It is, perhaps, 12 months later than Arsene Wenger would have liked. Last summer we did almost all the groundwork to bring Cazorla to the club, it was a long way to being done, and then along came mega-bucks Malaga to gazump us. This time last year it looked as if they were a club with huge ambition, going places and ready to challenge the status quo in Spain. With such investment why couldn’t they make the title a three horse race eventually?

Fast forward to now and they’re a club in disarray, in real financial distress, players aren’t being paid, the very future of the club is up in the air, and they’re being forced to sell players like Cazorla just to get some money in. While I’ve long been critical of football’s short-termism, especially when it comes to owners and those who dangle bags of shiny gold in front of fans, it’s sad to see any old idiot can come along and practically destroy a football club.
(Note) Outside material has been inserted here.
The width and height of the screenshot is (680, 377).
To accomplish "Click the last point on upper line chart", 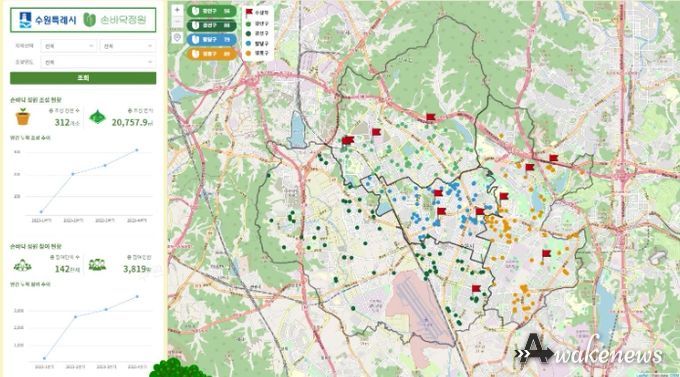I will [x=137, y=150].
Yet their troubles have opened a door for us, and we’re signing a really excellent player because of it. Capped 45 times for Spain, despite them having the best midfield in modern football, Cazorla will add some verve and creativity to the team, something that has been missing since Cesc left. With all due respect to Alex Song and Theo Walcott I firmly believe Robin van Persie’s incredible run of form made them appear more creative than they really are.

Arse2Mouse has a nice interview with Opta’s man in Madrid which will give you an outline of what he does and what he’ll bring to the team, and it is, unquestionably, another signing of real intent this summer. The fee is rumoured to be around £12.5m which is fantastic business if true. It means we’ve signed Podolski, Cazorla and Giroud for around £35m in total, and although some of the outward business still needs to be taken care of it’s as big an outlay as I can ever remember.
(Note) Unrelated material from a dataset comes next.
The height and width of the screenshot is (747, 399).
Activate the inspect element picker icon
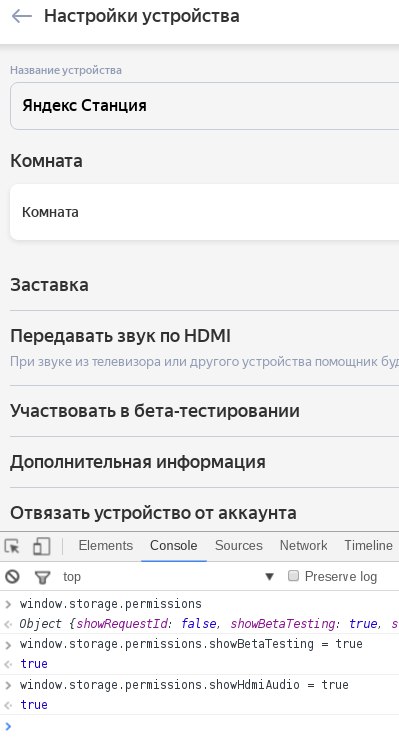(12, 546)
Yes, it might well be offset by departures. It’s a huge jump to go from an average net spend of around £2m a season to splurging £35m, but regardless of who goes, for how much and when they go, there’s no doubt our summer business this time around has been far better than previous summers. Three very good experienced international players, all of them attackers, suggests the manager is looking to free the team from the burden of relying on one man to get all the goals.

As good as van Persie, or any player is, it’s not healthy to be so reliant on one guy. Look at last season, a van Persie injury would have left us very much in the lurch and the white knuckle ride we had to the finish line would have been brown-seated too. Now, with these additions to the squad we already have, it’s hugely encouraging for the season even though we still have those issues to sort out elsewhere.
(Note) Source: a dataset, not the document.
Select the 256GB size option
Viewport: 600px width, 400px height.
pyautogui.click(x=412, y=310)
Van Persie himself is obviously one of them and there’s all kinds of talk of deadlines for Juventus and so on, but it’s interesting to see the seeds being sown, no doubt from the Dutchman’s camp, about the possibility of him staying. I touched on this yesterday, unless someone comes up with the money he’s very much backed himself into a corner and the signings this summer make his statement look a bit churlish and premature.

I’m also very keen to see what happens with Theo Walcott. While players all talk of ambition and wanting new players to help the club win things, what do they do when the new players marginalise their chances of playing first team football? If you look at the options we had for Walcott’s position last season we had a very raw and inexperienced Alex Oxlade-Chamberlain and Gervinho who the manager preferred to play on the left hand side anyway. A bit of Benayoun (again a player more suited to the left) too but that was it.

Now, this season, Walcott is facing competition from an Oxlade-Chamberlain who has got the confidence of Euro 2012 under his belt, he’s a year older, a year wiser, a year better and now Santi Cazorla. It’s true the Spaniard might play as the most attacking of the midfield trio but he can player as a winger too and I think the midfield options we have will see him out there quite a bit. Now, I’m all for competition for places, it’s essential to get the best out of any team and most players, but will it have an impact on Walcott’s thinking when it comes to a new deal?

He’s been back in pre-season nearly two weeks now, the Euros are over for the best part of a month, at what point do club, player and representatives sit down and discuss the future? Will he rise to the challenge or will he look at the competition for his place and decide not to sign a new deal? Personally, I think if there was a real desire on both sides to sign a new contract it would be done by now. Maybe that’s just me but either way it’s going to be interesting to see what happens.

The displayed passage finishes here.